- [What to produce]
Reproduce the data below word for word, beginning with the line containing "Where should I" and continuing through the line containing "(x=710, y=90)", both included. Leave out the pictures.

- [Records for this task]
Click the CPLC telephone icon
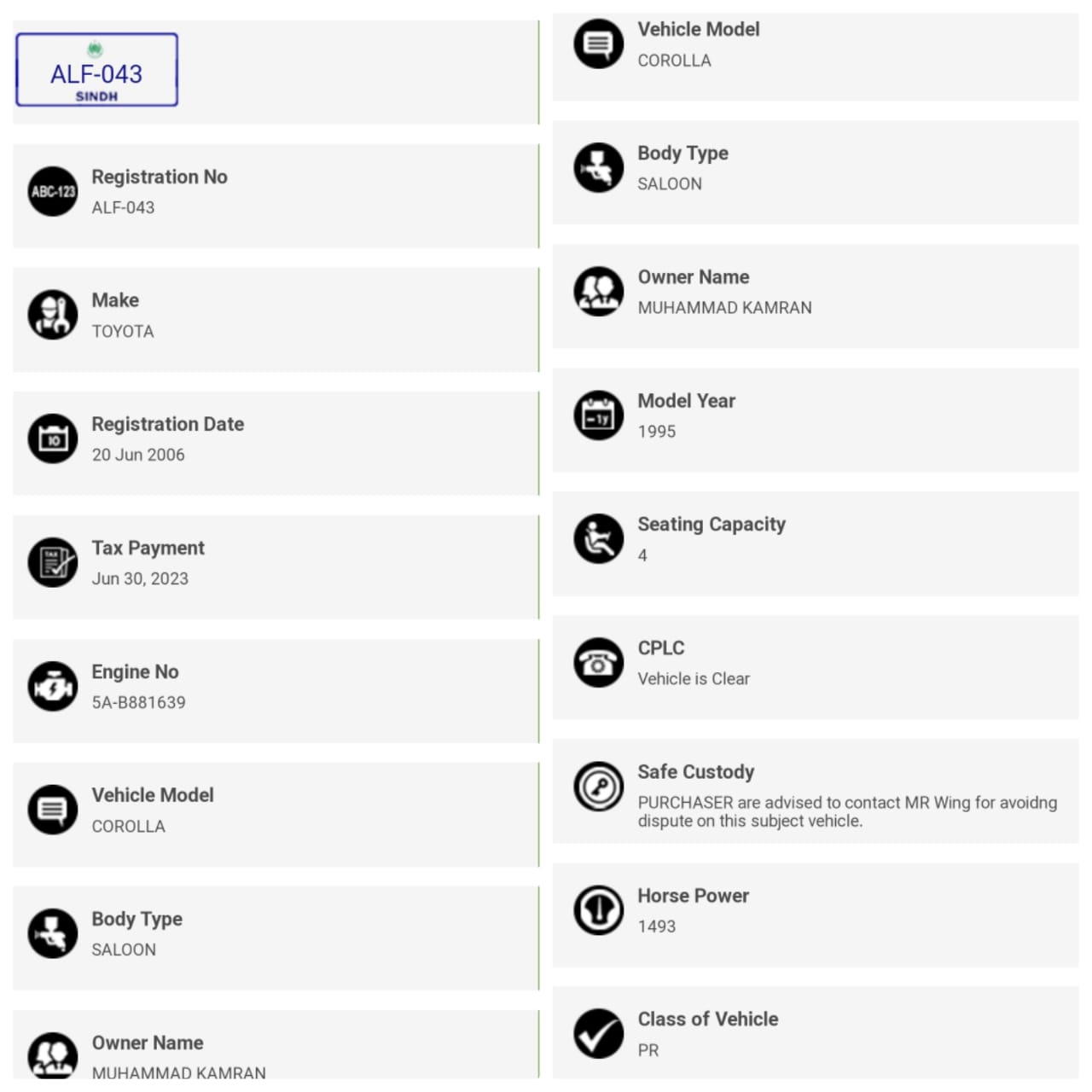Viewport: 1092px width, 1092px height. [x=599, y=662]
==
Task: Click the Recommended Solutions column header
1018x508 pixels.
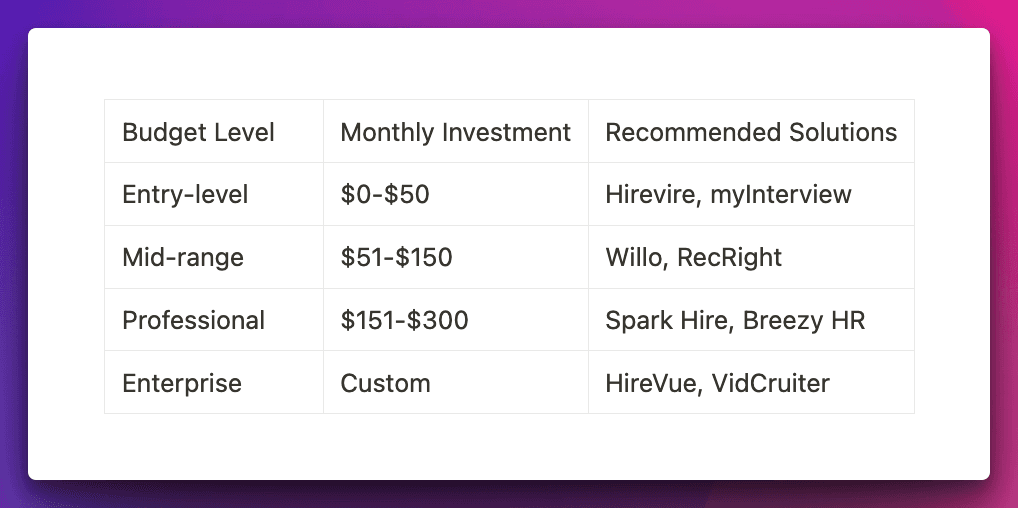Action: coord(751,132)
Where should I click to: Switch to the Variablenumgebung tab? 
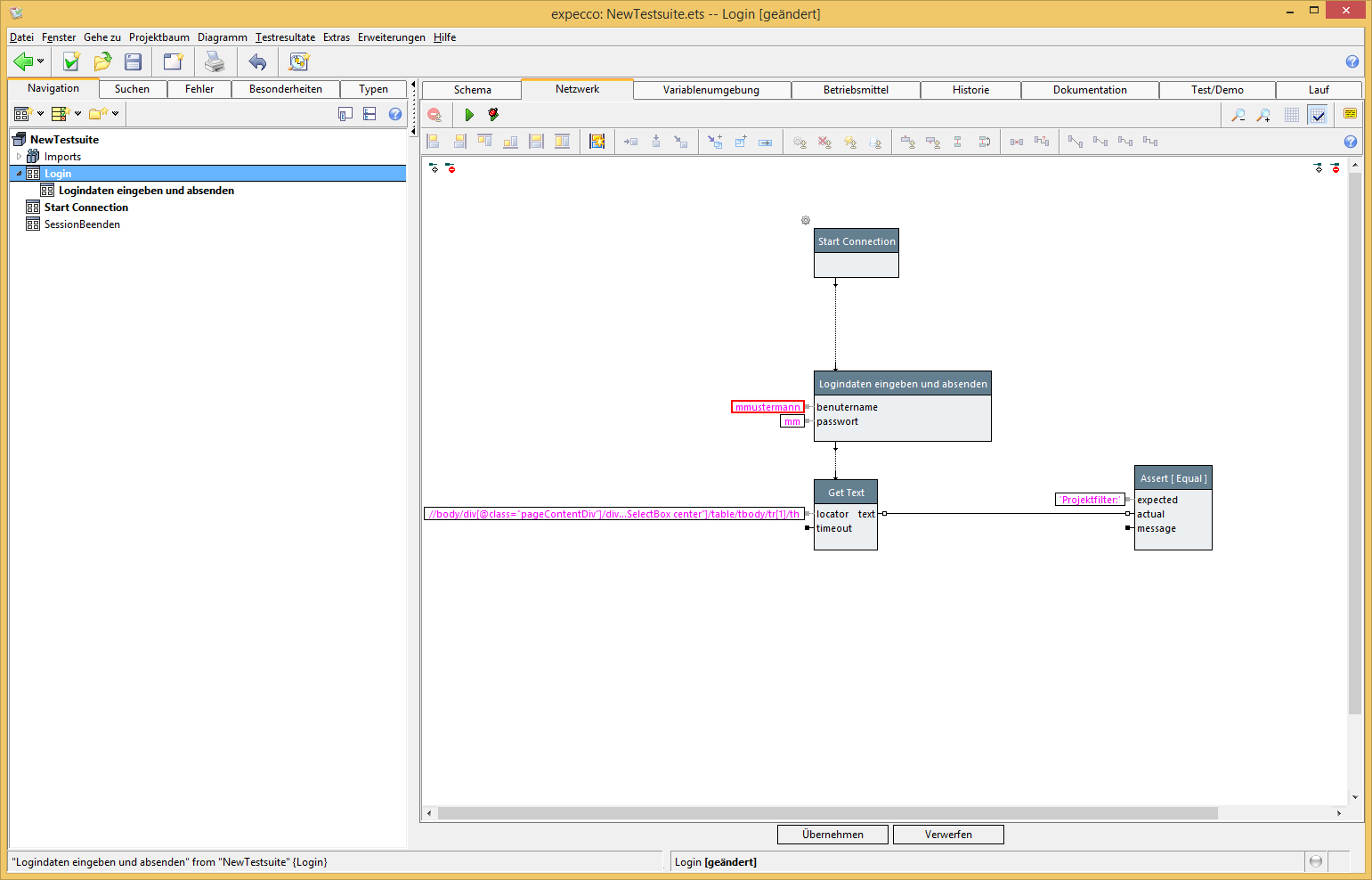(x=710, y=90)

- [Result of the exercise]
Where should I click to: Switch to the Variablenumgebung tab? 
(x=710, y=90)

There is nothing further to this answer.